Understanding the role of anonymization and pseudonymization in GDPR compliance
If you visit the European Union homepage for GDPR, one of the first things you’ll notice is a timer (assuming you read this before enforcement begins). Clearly displayed down to the second, at any given time you can check to see how much time you have left. Considering all of the complexities that come with compliance, problems that must be solved at the technological, procedural, and governance levels, there are many of us who will need to use as much of the remaining days and hours as possible to prepare our organizations for this new set of data protection regulations.
The General Data Protection Regulation gives new rights to data subjects, the individual users about whom data describes (a list can be found in this post). These new rights are meant to shift control over how personal data is used into the hands of the individuals, meaning data controllers, like Snowplow users who collect personal data, are facing new obligations for how their data must be handled from end to end. Because these regulations are onerous, companies need to challenge themselves whenever they’re collecting personal data to be clear on why they’re doing it. In situations where the same impact can be achieved with data that is not personal, for instance, these obligations do not apply.
However, GDPR massively expands the scope of what constitutes personal data. To quote the Information Commissioner’s Office, “GDPR applies to ‘personal data’ meaning any information related to an identifiable person who can be directly or indirectly identified in particular by reference to an identifier. This definition provides for a wide range of personal identifiers to constitute personal data including name, identification number, location data, or online identifier, reflecting changes in technology and the way organisations collect information about people.” While this clearly categorizes IP addresses, cookie IDs, and other device identifiers like IDFVs and IDFAs constitute personal data, the deliberately vague nature of the definition presents a moving target for companies as more data is collected on individual users and additional legal precedent is set.
Why anonymization matters in a GDPR world
“Anonymization” is a technique for taking personal data and rendering it non-personal by making it impossible for a user with the data to identify which individual the data describes. With digital data, we can distinguish two distinct uses:
- We use data to build insight in an attempt to better understand how users are engaging with our products and websites. This insight can be used to optimize marketing spend or support the product development process (as we explored in our product analytics guide).

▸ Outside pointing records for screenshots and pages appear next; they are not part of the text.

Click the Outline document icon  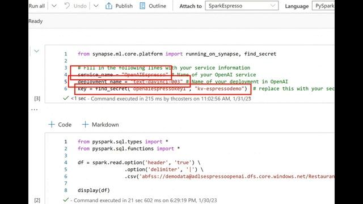[x=142, y=6]
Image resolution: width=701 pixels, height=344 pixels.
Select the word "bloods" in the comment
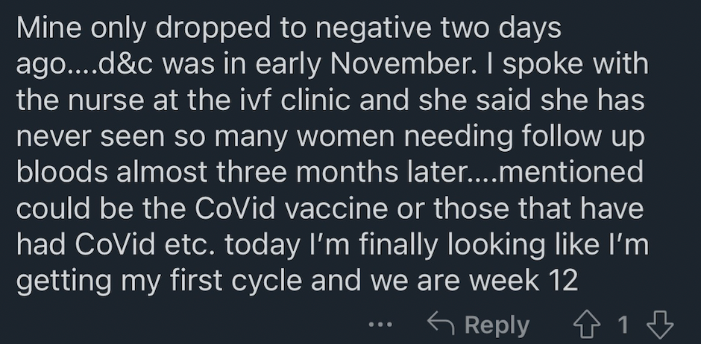point(62,172)
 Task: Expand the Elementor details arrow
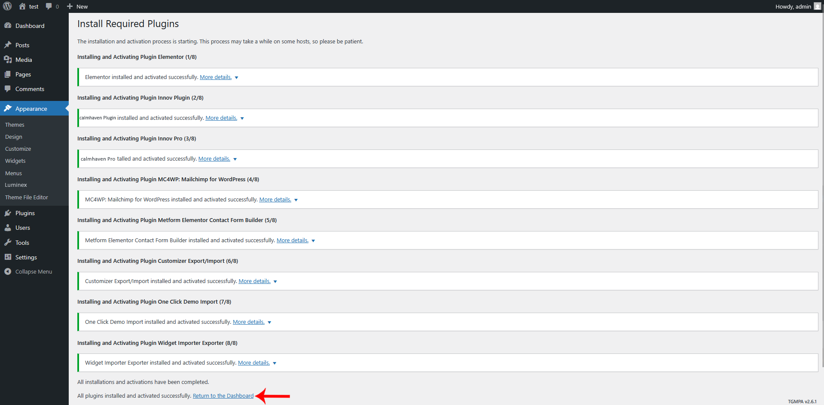236,78
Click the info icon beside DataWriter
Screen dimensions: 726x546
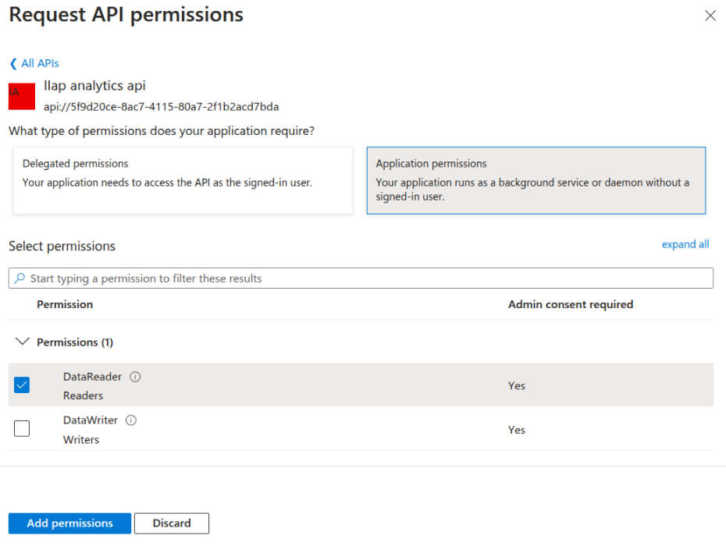pos(131,420)
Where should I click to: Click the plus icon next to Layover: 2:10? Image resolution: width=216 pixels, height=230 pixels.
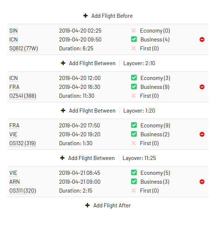coord(63,63)
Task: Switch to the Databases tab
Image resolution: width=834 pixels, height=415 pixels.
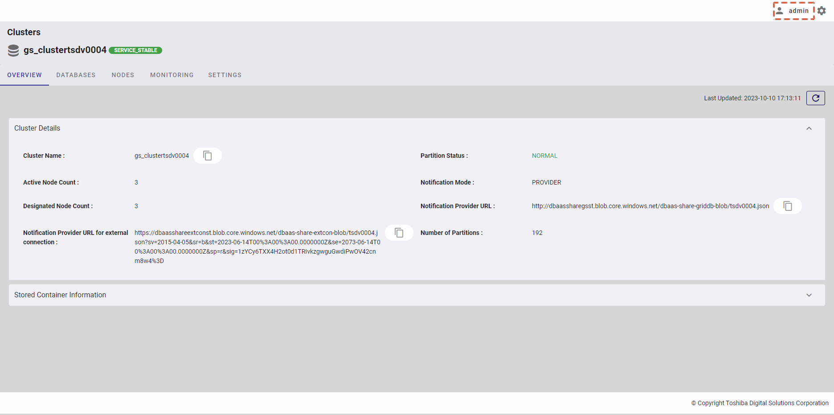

- We use data to better understand individual users and better communicate with and engage those users to, hopefully, improve their experience
We can use anonymized data for (1) but not for (2). When we’re collecting data for the purpose of insight, it doesn’t matter who the individuals are, just what they do. This means that we can still collect and use digital data to do things like optimize marketing campaigns and support product development without collecting personal identifiable information (PII) and incurring the obligations associated with doing so.
Anonymization and Pseudonymization
When data is fully anonymized, the link between the data and the personal identifiers is completely severed: all data collected is decoupled from any sort of personal information. Pseudonymized data, conversely, retains a slight tether between the data and the PII, meaning the data is, on the surface, anonymous but when it comes time, special measures can be taken to restore the connection, allowing a company to act. In practice, fully anonymizing data is very difficult. Even if we anonymize a data subject’s name, knowing other pieces of information about the subject, such as date of birth or location, can allow us to narrow down the potential identity of an “anonymous” user or even pinpoint the specific individual if the data set is small enough.
Though pseudonymized data seems to present the opportunity to retain as much user data as possible while circumventing the obligations GDPR requires, the regulation explicitly states that pseudonymized data can fall within its scope, depending on how difficult it is to attribute the pseudonym to a particular individual. Pseudonymized data remains very valuable from a GDPR perspective, however. If, for example, a company collects digital data to support product development but does not engage in targeted marketing, a marketer cannot accidentally use the data to target an individual user. In light of what companies must do in order to demonstrate compliance, making sure only authorized activities are carried out is a powerful control.
GDPR tools and the Snowplow pipeline
Because of the high value of anonymization as a tool for data controllers to help them comply with GDPR, we recently released R100, Epidaurus which builds this functionality into our data processing pipeline. Snowplow is a data collection platform, used by companies to collect data across multiple platforms and channels. On each platform, we expect there to be at least one user-level or device-level identifier to enable analysts to stitch together user journeys on those channels, and then join them together to create a single-customer view, an essential element in many types of analysis.
By enabling data controllers to pseudonymize all of those identifiers while retaining the ability for data consumers to understand an individual’s complete user journey across platforms and channels (simply removing the fact of who went through the journey), Snowplow users are better able to use data to power insight and better respect the rights of data subjects whose journey that data describes.